A promotora de Justiça do Ministério Público de São Paulo Gabriela Mansur desenvolveu um projeto para que homens enquadrados na Lei Maria da Penha por agressão a mulheres participem de discussões quinzenais sobre masculinidade e gênero. O projeto se tornou a Lei nº 16.732 de 2017 e já apresenta resultados. A reincidência dos condenados por agressão no âmbito do projeto caiu de 65% para 2%.

HOMENS NEGROS, NÃO HETEROSSEXUAIS E TRANS

Anjos aponta que o documentário traz vivências importantes para se discutir o lugar do homem negro dentro da caixa do “o que é ser homem”.

“É comum, entre homens negros, ouvirmos ou sentirmos que, para alcançar a construção do que a gente imagina ser um homem, deveríamos ser duas ou três vezes melhor que os outros”, afirma.

“Isso vale para o caminho de ascensão social, de busca por algum sucesso, mas também vale para os estereótipos nocivos ligados às masculinidades, como aguentar o tranco, estar sempre pronto e ativo sexualmente, se impor fisicamente e por aí vai.”

Não se trata de um questionamento novo —o ex-presidente americano Barack Obama, negro filho de mãe branca e pai negro que o deixou na infância, abordava a questão com frequência—, mas que permanece necessário.

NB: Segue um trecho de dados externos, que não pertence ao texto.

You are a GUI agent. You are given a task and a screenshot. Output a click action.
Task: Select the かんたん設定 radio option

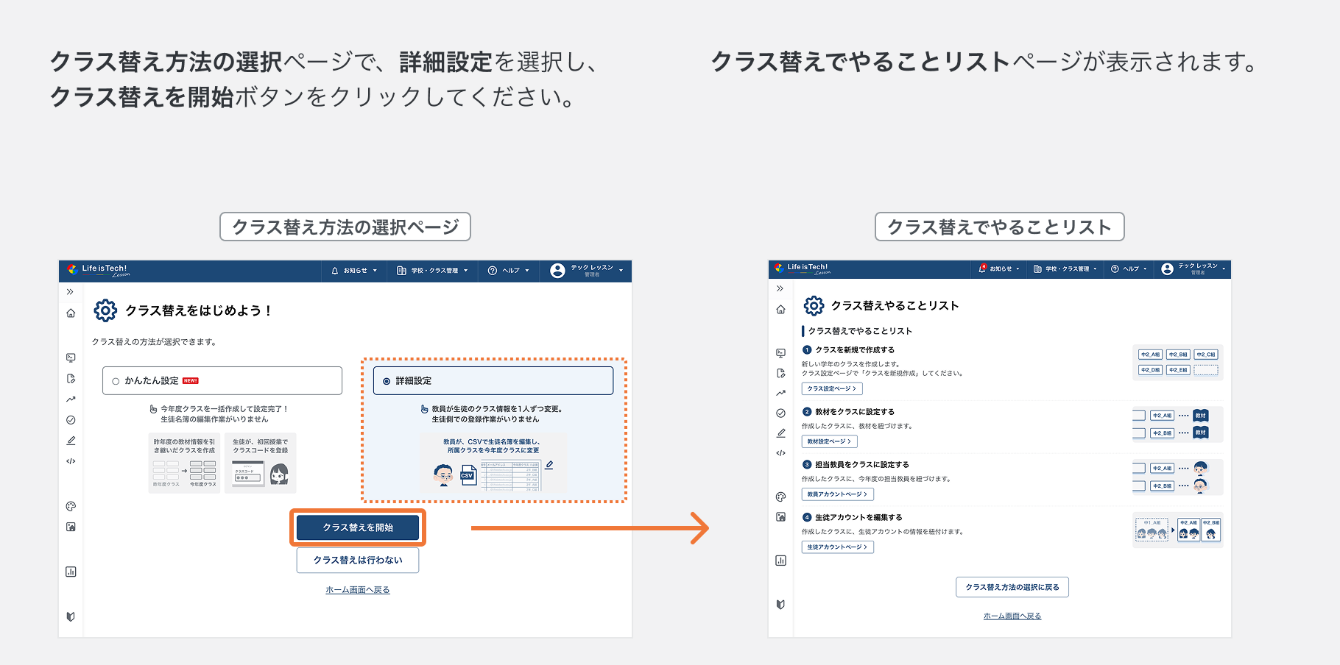pyautogui.click(x=116, y=380)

A masculinidades negra, no documentário, é abordada pelo sociólogo Túlio Custódio. Ele sugere que os negros buscam se aproximar do que é ser homem para deixarem a condição de negros construída por um racismo estrutural.

“A categoria existencial do homem é a do homem branco. Esse é o homem ideal. O homem negro nunca vai ser o ideal. Esse negro sempre estará correndo atrás do prejuízo, buscando ocultar o lugar do homem negro e se aproximar do branco”, reflete.

Há também que se falar sobre as masculinidades de homens não heterossexuais e transexuais. Homens trans, por exemplo, se deparam com os padrões de masculinidade quando se colocam como homens para o mundo. É o que diz o cenotécnico Lam Matos.

“Quando eu me coloco como homem para a sociedade, ela me cobra uma postura de homem. É muito recorrente entre homens trans que começam a assumir papéis masculinos que parem de chorar. Eu parei de chorar; me vejo obrigado a seguir um padrão para ser aceito como homem”, conta no filme.

O documentário “O Silêncio dos Homens” estreou nesta quinta (29) em 239 sessões públicas, em espaços abertos, registradas por grupos de homens e mulheres em todo o país.

Agora, com o filme pronto e disponível gratuitamente no YouTube, Valadares diz que o sonho cresceu. “Todo o projeto está conectado ao nosso sonho, um tanto utópico, de ver surgir pelo menos um grupo de transformação das masculinidades em cada um dos 5570 municípios brasileiros.”